## SUPPLIED RECORDS
□ □ □ □

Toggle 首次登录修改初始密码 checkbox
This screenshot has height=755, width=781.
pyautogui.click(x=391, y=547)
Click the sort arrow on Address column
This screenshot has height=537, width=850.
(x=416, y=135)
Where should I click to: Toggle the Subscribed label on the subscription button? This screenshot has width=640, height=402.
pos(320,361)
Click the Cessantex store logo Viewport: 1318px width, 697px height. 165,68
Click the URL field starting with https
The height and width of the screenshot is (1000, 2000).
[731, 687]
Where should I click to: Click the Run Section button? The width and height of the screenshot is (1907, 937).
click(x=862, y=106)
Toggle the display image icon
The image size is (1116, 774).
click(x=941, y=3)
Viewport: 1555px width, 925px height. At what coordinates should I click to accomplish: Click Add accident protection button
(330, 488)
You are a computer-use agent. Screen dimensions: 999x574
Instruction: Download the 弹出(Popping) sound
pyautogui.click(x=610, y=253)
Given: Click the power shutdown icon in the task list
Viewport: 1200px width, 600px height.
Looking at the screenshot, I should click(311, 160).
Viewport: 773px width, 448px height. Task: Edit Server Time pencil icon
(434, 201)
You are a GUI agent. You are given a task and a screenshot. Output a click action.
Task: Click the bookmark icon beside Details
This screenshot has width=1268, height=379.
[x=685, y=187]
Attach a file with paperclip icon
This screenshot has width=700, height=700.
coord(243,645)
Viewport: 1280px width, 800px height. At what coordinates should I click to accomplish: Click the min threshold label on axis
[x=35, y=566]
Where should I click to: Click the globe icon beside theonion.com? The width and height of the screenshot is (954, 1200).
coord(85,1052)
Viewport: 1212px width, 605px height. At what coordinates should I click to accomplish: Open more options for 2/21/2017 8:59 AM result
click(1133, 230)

□ □ □ □

## TASK ITEM
Output the entire listing exactly as written.

## TASK SOLUTION
Toggle 首次登录修改初始密码 checkbox
This screenshot has height=755, width=781.
pyautogui.click(x=391, y=547)
Click the sort arrow on Address column
This screenshot has height=537, width=850.
(x=416, y=135)
Where should I click to: Toggle the Subscribed label on the subscription button? This screenshot has width=640, height=402.
pos(320,361)
Click the Cessantex store logo Viewport: 1318px width, 697px height. 165,68
Click the URL field starting with https
The height and width of the screenshot is (1000, 2000).
[731, 687]
Where should I click to: Click the Run Section button? The width and height of the screenshot is (1907, 937).
click(x=862, y=106)
Toggle the display image icon
The image size is (1116, 774).
click(x=941, y=3)
Viewport: 1555px width, 925px height. At what coordinates should I click to accomplish: Click Add accident protection button
(330, 488)
You are a computer-use agent. Screen dimensions: 999x574
Instruction: Download the 弹出(Popping) sound
pyautogui.click(x=610, y=253)
Given: Click the power shutdown icon in the task list
Viewport: 1200px width, 600px height.
Looking at the screenshot, I should click(311, 160).
Viewport: 773px width, 448px height. Task: Edit Server Time pencil icon
(434, 201)
You are a GUI agent. You are given a task and a screenshot. Output a click action.
Task: Click the bookmark icon beside Details
This screenshot has width=1268, height=379.
[x=685, y=187]
Attach a file with paperclip icon
This screenshot has width=700, height=700.
coord(243,645)
Viewport: 1280px width, 800px height. At what coordinates should I click to accomplish: Click the min threshold label on axis
[x=35, y=566]
Where should I click to: Click the globe icon beside theonion.com? The width and height of the screenshot is (954, 1200).
coord(85,1052)
Viewport: 1212px width, 605px height. At what coordinates should I click to accomplish: Open more options for 2/21/2017 8:59 AM result
click(1133, 230)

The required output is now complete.